PROBLEM TO WORK ON
The records that follow are to be repeated in full, with no pictures retained.

TASK DATA
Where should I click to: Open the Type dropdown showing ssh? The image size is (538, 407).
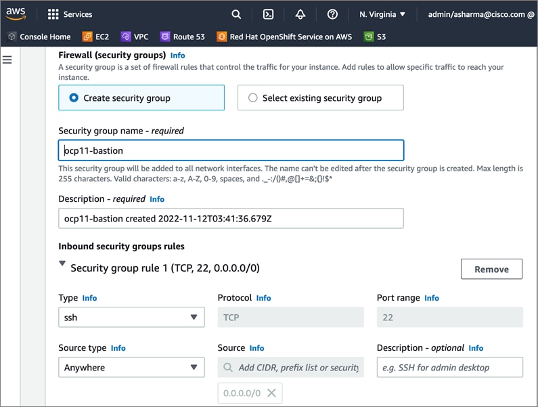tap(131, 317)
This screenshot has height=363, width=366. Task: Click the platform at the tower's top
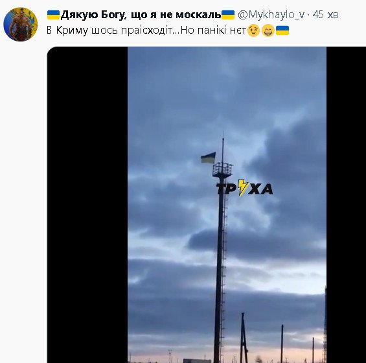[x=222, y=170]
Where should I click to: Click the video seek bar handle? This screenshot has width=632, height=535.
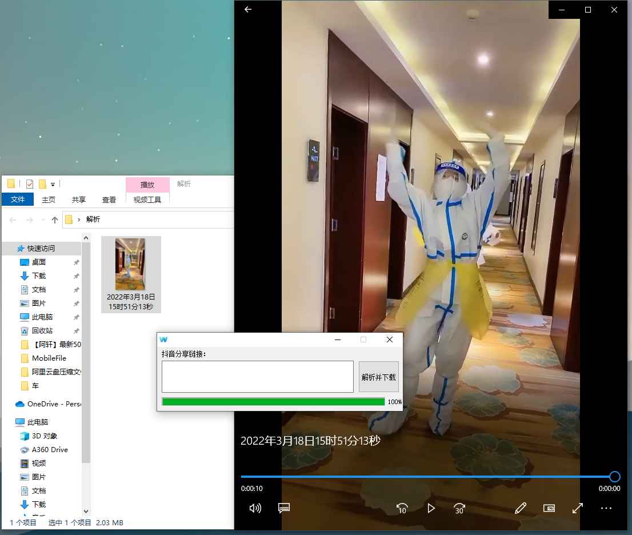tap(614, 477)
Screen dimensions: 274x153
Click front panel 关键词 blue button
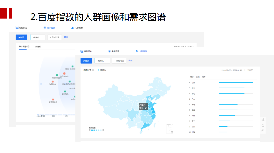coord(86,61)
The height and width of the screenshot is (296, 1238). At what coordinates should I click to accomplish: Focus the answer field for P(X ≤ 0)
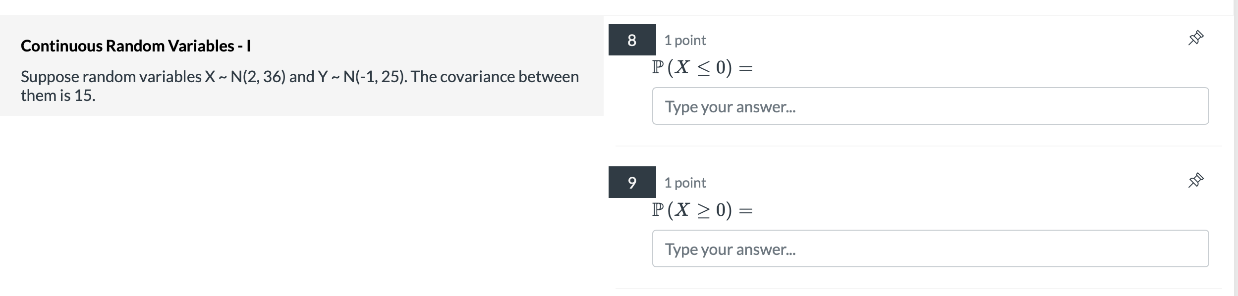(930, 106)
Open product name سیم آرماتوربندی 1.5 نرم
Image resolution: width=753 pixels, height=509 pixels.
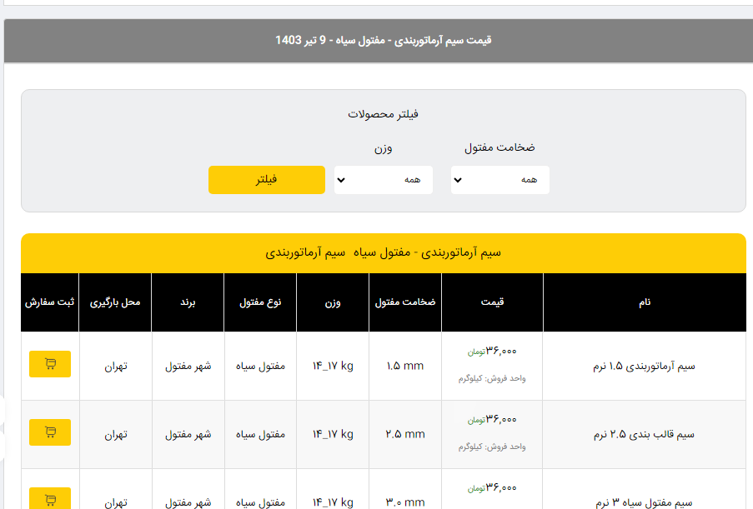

SOLUTION TO THIS EXERCISE
Where should I click to: Open the Type dropdown showing ssh? The image size is (538, 407).
tap(131, 317)
This screenshot has height=363, width=366. Task: Click the platform at the tower's top
[x=222, y=170]
Where should I click to: Click the video seek bar handle? This screenshot has width=632, height=535.
tap(614, 477)
Screen dimensions: 274x153
Click front panel 关键词 blue button
coord(86,61)
The height and width of the screenshot is (296, 1238). At what coordinates should I click to accomplish: Focus the answer field for P(X ≤ 0)
(930, 106)
Open product name سیم آرماتوربندی 1.5 نرم
Image resolution: width=753 pixels, height=509 pixels.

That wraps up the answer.